The pay less notice (previously a withholding notice) is now required to specify the sum that the payer considers to be due and the basis on which the sum is calculated. Previously a withholding notice had to specify the amount to be withheld and the ground or grounds for such withholding.

The first judgment that we saw was Matthew Harding (t/a M J Harding Contractors) vs Gary George Leslie Paice and Kim Springall (November 2014) which was issued in regards to the correct valuation of works at termination of the contractor’s employment. The particular provisions at issue concerned “the amount properly due in respect of the account”.

The project involved no less than four adjudications but the case only reviewed numbers three and four. In summary, the contractor made an application to value the works at termination to which no payment certificate or pay less notice was issued by the employer. In adjudication number three the contractor was awarded the amount of his application. The employer launched adjudication number four in order to determine the amount properly due and the contractor resisted on jurisdictional grounds. It was found that the provisions of termination are very different from the interim payment provisions and hence it was right for the sum properly due to be assessed by the adjudicator in number four.

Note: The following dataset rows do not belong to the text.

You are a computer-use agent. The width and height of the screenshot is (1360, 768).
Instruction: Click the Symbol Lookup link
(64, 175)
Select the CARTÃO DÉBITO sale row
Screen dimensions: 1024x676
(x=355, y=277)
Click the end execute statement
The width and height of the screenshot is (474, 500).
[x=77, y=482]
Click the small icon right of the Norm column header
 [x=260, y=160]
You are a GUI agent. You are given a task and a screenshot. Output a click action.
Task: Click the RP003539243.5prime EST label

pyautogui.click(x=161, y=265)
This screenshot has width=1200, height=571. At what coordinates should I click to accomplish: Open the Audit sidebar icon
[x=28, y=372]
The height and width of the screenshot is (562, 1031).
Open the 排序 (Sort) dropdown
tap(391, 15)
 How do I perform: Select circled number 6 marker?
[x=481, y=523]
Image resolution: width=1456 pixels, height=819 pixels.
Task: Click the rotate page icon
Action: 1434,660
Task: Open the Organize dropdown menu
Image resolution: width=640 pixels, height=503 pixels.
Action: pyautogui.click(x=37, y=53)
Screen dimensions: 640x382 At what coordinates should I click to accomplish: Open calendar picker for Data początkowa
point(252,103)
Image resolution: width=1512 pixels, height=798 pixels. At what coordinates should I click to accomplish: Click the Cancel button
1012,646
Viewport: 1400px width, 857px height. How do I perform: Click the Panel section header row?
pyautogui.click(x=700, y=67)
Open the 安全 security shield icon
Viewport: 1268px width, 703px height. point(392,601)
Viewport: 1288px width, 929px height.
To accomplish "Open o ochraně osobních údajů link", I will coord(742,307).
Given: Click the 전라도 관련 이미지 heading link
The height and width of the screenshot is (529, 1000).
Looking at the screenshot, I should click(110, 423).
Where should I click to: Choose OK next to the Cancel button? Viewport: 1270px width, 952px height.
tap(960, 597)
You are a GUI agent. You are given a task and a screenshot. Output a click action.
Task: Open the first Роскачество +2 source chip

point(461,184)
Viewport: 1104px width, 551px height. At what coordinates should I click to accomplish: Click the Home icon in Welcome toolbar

The second judgment was ISG Construction Ltd vs Seevic College (December 2014) which found that under a JCT contract the absence of any payment notice and/or pay less notice by the employer amounted to acceptance of the value of the contractor’s interim application.

The third judgement was Galliford Try Building Ltd vs Esturan Ltd (February 2015) which largely affirmed the above decision of ISG. The judge stated “This means that the employer cannot bring a second adjudication to determine the value of the work at the valuation date of the interim application in question. But it does not mean any more. There is nothing to prevent the employer challenging the value of the work on the next application”.

In summary therefore, under the JCT contracts it appears that for interim applications without a payment notice and/or a pay less notice, the payer is obligated to pay the amount of the payees application. The situation is only different at termination (and presumably final account) whereby the provisions require an assessment of the amount properly due.